● **Aim**
Write out the part of the Tesla film review from "tesla movie poster" to "creator of VHS.", word for word.

● **Source extract**
Review by Eric Hillis

Directed by: Michael Almereyda

Starring: Ethan Hawke, Kyle MacLachlan, Eve Hewson, Jim Gaffigan, Hannah Gross, Josh Hamilton

tesla movie poster


"And God said, Let there be light: and there was light. And God saw the light, and it was good." So goes one of the oldest recorded passages of literature. As far back as the 8th century BC, writers were documenting the importance of light, but it would be another 27 centuries before man truly conquered and harnessed its gifts. In the late 19th century AD, two men - American Thomas Edison and Croatian immigrant Nikola Tesla - would bring light to the world through their development of electricity. As writer/director Michael Almereyda's unconventional biopic Tesla strives to point out, the Croatian may have ultimately made the greater impact on the world (we're literally powered by his work today), but the American claimed the headlines. In movie geek terms, it's like the guy who invented Betamax prospering over the creator of VHS.

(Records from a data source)
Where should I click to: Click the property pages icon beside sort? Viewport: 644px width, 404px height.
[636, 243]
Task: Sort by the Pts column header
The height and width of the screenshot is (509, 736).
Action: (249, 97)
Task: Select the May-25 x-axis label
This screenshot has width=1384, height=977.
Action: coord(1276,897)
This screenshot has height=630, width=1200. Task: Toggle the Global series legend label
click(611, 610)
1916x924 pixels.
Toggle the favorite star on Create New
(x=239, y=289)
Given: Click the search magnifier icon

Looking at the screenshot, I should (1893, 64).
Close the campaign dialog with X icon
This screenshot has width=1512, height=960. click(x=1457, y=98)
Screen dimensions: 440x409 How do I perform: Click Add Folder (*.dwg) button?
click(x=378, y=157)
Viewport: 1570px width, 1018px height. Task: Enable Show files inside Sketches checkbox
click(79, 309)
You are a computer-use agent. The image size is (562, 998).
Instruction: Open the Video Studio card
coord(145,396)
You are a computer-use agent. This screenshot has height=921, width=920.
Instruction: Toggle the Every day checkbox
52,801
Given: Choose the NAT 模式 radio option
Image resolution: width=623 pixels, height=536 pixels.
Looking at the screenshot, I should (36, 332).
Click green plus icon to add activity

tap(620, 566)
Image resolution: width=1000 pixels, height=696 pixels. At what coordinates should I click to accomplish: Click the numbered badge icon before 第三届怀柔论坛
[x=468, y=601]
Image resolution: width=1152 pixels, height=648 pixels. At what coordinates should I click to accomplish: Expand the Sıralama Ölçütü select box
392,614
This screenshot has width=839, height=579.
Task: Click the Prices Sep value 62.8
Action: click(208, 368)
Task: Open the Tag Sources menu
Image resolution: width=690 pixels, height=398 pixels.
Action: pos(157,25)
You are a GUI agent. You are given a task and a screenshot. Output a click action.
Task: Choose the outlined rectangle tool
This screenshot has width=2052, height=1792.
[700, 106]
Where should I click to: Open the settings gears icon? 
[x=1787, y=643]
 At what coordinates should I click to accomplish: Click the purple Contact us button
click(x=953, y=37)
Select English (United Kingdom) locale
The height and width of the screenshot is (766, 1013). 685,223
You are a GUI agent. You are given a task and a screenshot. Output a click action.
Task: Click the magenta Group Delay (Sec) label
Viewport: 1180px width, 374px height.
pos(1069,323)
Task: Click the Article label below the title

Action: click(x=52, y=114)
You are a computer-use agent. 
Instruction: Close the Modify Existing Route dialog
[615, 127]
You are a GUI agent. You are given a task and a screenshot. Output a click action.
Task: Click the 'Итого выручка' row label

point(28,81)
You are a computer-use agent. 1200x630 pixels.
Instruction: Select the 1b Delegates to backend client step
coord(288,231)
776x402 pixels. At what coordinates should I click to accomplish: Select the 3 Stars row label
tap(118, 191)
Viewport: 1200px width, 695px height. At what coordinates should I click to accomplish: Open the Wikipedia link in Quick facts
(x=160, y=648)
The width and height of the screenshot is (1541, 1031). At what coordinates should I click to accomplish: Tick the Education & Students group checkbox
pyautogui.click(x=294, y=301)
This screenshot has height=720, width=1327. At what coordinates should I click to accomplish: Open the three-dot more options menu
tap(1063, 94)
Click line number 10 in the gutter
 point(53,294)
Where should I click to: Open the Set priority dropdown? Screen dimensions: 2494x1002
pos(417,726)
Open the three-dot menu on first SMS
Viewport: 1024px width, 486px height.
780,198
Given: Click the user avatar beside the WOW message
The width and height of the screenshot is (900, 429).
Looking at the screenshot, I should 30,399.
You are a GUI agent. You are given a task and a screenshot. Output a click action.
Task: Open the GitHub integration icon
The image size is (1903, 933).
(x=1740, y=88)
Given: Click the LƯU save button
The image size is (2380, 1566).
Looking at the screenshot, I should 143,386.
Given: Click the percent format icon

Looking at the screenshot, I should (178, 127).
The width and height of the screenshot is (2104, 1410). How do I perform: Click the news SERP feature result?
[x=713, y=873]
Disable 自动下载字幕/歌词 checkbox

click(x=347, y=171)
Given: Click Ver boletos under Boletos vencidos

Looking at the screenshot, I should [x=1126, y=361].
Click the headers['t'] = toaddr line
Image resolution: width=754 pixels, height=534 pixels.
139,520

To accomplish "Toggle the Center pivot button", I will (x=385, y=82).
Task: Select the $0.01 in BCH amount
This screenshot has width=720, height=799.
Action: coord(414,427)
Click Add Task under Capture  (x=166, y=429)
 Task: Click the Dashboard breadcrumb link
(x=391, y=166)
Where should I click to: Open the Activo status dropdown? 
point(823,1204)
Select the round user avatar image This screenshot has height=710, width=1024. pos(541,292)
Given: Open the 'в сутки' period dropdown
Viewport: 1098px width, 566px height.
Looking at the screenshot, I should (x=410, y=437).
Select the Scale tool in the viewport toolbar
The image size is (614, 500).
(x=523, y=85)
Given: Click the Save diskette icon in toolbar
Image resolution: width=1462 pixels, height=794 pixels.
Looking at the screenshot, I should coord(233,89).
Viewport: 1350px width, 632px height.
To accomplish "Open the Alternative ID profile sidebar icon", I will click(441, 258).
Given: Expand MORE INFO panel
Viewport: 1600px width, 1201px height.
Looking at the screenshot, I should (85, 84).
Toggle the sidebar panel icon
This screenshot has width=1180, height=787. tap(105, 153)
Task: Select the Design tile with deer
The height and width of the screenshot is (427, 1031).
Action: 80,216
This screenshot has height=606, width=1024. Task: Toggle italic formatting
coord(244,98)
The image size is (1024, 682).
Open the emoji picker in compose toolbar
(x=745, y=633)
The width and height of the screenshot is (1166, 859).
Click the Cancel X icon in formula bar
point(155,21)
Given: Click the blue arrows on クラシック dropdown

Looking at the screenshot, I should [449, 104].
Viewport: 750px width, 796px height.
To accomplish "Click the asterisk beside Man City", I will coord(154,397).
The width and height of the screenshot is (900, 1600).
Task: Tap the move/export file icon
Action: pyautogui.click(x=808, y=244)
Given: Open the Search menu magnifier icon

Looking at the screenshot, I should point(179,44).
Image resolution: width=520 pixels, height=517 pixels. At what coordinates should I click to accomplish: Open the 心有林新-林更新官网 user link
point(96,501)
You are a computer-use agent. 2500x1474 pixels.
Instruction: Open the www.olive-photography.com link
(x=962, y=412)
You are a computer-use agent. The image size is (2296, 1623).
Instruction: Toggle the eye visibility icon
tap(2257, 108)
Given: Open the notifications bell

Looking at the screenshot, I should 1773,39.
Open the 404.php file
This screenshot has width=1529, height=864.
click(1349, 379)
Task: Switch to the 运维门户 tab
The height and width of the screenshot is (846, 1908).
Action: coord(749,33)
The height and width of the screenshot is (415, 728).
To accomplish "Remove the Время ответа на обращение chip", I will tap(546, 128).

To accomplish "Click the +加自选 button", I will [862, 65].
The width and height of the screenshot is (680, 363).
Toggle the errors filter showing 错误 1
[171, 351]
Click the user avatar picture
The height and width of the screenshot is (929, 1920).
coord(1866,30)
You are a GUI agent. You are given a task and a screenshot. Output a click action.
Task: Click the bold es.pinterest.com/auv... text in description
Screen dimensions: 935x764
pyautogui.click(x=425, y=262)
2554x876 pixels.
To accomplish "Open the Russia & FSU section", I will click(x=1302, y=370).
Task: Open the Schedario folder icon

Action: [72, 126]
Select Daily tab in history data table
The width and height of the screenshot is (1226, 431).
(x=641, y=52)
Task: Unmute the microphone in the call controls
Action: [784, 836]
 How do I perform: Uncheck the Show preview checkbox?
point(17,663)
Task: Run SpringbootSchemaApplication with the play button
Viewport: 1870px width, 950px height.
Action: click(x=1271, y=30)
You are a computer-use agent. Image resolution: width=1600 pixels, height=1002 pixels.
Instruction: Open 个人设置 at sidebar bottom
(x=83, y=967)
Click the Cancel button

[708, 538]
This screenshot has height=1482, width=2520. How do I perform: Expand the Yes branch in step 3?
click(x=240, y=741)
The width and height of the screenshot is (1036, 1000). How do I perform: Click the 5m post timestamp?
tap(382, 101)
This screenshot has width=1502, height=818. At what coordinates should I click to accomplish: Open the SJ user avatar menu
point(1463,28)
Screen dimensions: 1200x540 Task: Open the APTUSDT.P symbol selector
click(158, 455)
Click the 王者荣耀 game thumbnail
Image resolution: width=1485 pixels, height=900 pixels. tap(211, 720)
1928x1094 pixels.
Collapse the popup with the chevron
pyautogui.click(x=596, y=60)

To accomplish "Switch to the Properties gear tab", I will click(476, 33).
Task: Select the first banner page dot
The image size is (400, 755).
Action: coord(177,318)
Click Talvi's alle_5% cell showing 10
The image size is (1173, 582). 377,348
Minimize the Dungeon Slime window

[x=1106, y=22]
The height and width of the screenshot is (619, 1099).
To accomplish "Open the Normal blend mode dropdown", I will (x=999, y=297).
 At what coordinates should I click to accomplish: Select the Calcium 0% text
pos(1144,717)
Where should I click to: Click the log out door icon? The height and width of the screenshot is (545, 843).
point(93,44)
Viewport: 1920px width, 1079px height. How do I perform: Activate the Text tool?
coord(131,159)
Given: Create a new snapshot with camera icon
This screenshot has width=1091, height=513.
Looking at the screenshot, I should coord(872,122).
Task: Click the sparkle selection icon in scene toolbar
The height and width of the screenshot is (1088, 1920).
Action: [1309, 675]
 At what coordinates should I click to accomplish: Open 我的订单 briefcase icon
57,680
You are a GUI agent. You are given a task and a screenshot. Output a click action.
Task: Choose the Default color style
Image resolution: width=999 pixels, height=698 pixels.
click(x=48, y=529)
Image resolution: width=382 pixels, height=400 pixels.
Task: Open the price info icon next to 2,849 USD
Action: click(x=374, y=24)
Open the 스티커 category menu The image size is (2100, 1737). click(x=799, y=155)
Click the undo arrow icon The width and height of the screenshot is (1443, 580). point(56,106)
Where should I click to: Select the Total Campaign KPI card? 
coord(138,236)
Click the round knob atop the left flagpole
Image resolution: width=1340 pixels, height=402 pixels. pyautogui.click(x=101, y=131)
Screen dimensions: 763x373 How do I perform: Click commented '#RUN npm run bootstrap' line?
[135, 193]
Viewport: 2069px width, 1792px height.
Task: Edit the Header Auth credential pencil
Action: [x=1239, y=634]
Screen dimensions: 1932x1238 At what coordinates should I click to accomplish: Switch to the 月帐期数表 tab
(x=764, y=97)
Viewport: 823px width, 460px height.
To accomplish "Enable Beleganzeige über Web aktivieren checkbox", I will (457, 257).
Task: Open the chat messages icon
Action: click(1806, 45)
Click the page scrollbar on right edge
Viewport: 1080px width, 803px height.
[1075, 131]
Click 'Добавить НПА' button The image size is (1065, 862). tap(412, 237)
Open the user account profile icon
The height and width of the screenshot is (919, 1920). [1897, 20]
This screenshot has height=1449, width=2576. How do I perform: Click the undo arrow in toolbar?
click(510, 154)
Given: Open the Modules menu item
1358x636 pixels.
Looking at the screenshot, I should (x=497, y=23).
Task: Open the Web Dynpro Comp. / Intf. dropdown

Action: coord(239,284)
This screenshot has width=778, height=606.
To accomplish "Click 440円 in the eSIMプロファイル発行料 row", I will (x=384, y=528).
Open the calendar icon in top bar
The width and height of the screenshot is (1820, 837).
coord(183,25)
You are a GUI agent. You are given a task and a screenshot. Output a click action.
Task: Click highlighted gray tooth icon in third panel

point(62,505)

● **Solved problem**
tesla movie poster


"And God said, Let there be light: and there was light. And God saw the light, and it was good." So goes one of the oldest recorded passages of literature. As far back as the 8th century BC, writers were documenting the importance of light, but it would be another 27 centuries before man truly conquered and harnessed its gifts. In the late 19th century AD, two men - American Thomas Edison and Croatian immigrant Nikola Tesla - would bring light to the world through their development of electricity. As writer/director Michael Almereyda's unconventional biopic Tesla strives to point out, the Croatian may have ultimately made the greater impact on the world (we're literally powered by his work today), but the American claimed the headlines. In movie geek terms, it's like the guy who invented Betamax prospering over the creator of VHS.